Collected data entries
++++++
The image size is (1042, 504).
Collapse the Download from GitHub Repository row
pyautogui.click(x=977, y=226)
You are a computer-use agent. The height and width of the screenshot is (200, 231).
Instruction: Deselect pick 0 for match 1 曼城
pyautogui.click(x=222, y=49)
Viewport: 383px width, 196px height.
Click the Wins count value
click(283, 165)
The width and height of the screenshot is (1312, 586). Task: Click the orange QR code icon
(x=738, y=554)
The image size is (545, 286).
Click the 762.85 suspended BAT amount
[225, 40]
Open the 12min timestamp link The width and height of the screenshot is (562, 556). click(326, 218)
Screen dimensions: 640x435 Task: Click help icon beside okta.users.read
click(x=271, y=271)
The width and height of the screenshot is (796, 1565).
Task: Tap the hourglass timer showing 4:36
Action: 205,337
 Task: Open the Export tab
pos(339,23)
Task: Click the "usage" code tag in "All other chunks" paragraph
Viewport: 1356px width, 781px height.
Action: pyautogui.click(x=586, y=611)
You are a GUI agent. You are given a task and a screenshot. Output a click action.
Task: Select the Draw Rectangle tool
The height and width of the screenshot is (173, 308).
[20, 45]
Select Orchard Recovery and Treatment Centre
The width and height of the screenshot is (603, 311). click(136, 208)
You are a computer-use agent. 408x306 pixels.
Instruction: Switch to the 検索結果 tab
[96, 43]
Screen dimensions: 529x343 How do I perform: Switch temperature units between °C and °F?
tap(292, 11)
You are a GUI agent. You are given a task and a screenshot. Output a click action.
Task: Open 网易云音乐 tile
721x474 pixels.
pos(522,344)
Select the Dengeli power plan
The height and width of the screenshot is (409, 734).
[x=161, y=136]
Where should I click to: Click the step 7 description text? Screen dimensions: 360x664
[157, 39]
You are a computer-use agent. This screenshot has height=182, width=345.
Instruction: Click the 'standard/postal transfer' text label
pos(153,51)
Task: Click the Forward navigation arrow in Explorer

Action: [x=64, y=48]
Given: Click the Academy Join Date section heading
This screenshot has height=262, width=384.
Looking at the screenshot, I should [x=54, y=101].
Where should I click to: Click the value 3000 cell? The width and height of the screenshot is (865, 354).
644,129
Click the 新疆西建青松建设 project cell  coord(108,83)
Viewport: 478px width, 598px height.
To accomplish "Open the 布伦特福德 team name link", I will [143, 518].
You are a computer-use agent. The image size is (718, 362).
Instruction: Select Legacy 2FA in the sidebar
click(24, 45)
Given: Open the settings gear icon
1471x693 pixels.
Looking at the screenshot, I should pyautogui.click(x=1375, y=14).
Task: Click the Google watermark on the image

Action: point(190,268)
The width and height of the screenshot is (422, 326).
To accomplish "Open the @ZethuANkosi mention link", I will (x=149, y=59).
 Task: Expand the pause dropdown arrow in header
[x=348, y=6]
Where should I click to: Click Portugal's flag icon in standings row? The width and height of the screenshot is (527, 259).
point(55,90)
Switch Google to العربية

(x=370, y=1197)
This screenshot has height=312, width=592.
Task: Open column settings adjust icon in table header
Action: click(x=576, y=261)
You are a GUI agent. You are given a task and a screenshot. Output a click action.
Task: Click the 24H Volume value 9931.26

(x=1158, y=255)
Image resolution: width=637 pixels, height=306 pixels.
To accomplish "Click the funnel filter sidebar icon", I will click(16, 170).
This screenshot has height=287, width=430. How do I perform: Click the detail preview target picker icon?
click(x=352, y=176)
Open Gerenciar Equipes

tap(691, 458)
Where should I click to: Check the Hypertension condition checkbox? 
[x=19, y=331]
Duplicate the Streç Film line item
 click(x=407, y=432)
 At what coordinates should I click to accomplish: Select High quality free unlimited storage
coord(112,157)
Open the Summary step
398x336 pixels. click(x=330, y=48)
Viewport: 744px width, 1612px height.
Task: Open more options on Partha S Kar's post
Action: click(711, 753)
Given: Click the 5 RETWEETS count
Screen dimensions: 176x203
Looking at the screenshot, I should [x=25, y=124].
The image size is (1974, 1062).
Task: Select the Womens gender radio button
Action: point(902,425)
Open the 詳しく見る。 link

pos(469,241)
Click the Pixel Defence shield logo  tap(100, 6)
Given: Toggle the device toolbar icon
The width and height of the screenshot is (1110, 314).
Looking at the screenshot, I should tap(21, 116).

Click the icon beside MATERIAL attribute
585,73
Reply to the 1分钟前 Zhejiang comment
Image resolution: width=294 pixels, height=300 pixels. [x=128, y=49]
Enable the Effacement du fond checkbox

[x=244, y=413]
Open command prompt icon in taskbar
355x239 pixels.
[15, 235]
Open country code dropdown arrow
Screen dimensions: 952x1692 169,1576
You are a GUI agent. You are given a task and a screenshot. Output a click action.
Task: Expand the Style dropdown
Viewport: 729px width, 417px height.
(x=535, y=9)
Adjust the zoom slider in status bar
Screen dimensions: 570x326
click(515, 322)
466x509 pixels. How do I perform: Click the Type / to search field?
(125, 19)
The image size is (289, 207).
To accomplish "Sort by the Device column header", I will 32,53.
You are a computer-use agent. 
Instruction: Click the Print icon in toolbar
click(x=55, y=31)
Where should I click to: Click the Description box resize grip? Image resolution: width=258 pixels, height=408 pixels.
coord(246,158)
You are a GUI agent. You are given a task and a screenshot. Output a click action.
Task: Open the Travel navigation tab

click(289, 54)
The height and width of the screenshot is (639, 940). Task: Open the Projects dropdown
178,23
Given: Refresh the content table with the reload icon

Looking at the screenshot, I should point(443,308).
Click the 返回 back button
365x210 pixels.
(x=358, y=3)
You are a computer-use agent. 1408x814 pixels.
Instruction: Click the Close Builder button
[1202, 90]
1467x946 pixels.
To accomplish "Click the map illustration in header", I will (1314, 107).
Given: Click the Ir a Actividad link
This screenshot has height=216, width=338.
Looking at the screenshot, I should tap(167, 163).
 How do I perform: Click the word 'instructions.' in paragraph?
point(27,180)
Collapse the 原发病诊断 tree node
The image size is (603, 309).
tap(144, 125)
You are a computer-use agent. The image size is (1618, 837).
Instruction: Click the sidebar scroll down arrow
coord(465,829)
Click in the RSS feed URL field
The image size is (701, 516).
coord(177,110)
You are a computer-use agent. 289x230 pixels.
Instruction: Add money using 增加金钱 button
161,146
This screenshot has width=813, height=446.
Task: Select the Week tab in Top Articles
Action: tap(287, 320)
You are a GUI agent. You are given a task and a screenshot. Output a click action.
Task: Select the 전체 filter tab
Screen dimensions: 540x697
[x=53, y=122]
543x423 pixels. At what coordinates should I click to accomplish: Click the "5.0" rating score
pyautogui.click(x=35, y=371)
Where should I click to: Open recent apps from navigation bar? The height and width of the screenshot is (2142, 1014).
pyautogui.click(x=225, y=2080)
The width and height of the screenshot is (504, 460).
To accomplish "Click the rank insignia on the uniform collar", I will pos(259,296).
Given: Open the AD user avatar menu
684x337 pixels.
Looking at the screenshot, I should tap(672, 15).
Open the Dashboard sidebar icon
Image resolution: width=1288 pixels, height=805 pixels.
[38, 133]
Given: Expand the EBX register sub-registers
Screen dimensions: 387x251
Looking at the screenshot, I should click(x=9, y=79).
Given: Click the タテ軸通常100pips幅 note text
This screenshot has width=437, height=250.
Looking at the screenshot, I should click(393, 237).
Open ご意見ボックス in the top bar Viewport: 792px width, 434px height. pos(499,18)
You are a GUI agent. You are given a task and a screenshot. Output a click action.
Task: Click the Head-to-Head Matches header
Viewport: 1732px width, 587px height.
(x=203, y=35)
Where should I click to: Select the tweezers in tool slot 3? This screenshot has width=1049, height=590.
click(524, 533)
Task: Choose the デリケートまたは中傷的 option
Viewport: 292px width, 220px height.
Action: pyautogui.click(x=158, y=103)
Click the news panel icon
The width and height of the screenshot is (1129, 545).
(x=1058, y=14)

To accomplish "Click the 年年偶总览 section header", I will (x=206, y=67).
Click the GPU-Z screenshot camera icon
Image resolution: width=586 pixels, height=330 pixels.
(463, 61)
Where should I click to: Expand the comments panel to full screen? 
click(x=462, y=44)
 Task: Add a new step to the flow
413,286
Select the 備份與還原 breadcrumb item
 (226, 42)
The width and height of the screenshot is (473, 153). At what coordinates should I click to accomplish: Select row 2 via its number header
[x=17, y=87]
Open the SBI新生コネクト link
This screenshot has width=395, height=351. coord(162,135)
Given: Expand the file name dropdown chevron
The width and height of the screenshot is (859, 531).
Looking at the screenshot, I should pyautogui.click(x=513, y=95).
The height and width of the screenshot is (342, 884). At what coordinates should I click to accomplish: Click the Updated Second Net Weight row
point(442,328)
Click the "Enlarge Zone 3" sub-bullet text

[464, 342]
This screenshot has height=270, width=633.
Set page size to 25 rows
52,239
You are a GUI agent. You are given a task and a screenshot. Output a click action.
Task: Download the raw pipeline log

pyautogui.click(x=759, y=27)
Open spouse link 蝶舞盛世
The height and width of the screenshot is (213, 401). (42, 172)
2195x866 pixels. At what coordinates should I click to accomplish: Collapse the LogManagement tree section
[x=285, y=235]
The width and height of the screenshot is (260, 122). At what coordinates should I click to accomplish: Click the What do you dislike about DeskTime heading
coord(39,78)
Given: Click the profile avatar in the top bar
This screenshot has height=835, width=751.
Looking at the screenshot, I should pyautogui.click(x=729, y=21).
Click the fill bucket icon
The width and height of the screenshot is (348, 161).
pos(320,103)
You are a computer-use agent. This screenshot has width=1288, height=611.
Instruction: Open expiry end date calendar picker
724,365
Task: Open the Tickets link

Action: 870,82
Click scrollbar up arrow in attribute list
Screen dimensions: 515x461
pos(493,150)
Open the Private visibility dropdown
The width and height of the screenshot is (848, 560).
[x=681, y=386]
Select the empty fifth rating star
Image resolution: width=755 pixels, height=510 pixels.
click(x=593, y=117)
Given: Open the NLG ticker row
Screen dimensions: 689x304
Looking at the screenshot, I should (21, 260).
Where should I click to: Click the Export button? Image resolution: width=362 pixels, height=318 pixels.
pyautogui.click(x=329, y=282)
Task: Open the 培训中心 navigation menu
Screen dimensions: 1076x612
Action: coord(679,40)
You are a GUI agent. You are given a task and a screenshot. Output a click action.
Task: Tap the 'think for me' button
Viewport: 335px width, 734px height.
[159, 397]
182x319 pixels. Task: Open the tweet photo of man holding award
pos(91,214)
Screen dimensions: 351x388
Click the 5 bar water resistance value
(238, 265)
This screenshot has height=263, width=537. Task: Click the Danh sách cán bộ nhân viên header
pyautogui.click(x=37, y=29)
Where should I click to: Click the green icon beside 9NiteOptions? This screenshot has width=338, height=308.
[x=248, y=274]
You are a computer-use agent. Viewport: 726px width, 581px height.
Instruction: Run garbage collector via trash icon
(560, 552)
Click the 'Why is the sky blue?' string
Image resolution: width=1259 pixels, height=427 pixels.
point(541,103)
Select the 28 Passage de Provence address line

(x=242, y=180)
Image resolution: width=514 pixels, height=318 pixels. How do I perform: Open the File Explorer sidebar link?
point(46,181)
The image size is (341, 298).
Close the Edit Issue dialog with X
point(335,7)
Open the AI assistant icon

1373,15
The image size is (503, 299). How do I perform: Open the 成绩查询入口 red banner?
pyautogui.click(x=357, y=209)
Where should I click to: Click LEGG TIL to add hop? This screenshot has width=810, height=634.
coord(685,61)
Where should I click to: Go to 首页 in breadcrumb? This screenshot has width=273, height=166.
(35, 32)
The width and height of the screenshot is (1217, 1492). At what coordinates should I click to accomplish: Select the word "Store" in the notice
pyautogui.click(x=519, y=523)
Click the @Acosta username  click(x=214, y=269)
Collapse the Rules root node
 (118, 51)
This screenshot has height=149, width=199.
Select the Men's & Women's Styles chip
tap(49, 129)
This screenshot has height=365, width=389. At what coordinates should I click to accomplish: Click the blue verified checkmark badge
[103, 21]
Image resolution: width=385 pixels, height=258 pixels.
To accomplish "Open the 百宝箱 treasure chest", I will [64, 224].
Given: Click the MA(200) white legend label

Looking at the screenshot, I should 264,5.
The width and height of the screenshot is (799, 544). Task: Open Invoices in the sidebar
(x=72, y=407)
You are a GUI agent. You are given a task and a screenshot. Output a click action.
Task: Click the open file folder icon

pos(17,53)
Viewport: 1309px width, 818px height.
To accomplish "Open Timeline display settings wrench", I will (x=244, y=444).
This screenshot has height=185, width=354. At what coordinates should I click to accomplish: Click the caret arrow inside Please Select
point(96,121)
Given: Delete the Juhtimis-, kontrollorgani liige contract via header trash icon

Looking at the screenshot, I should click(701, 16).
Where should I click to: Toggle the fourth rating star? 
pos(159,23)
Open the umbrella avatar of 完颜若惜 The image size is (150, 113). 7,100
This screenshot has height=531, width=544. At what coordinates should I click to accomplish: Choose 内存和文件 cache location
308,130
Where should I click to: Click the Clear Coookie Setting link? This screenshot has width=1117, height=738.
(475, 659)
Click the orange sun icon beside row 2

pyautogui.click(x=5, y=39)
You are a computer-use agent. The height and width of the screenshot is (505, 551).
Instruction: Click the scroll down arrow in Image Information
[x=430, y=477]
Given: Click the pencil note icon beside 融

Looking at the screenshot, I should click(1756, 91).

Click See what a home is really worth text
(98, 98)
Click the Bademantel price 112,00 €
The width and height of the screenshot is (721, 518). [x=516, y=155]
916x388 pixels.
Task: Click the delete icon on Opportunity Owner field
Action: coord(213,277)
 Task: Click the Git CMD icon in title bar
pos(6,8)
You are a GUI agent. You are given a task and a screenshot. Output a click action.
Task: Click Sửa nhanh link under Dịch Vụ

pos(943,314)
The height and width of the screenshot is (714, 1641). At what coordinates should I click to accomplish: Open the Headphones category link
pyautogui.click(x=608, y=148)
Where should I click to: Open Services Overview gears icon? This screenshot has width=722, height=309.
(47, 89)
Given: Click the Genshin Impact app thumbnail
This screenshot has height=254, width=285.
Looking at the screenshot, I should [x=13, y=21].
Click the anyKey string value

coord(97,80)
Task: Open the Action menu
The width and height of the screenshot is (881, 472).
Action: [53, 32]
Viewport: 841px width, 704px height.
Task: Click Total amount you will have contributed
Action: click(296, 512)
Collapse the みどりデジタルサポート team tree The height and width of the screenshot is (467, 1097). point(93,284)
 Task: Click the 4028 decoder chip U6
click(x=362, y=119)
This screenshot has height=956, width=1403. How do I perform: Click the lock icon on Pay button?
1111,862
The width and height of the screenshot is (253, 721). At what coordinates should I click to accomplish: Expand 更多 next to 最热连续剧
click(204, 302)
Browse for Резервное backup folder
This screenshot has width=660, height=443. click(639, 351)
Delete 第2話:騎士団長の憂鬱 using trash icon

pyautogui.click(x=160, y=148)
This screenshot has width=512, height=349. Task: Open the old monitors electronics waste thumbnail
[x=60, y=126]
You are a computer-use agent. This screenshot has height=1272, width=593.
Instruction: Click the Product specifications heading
++++++
- WHAT IS BEING ASKED -
All lines above that contain "menu" are required in the answer.

- ANSWER -
Given: Open the AD user avatar menu
Task: Open the 培训中心 navigation menu
Task: Open the Action menu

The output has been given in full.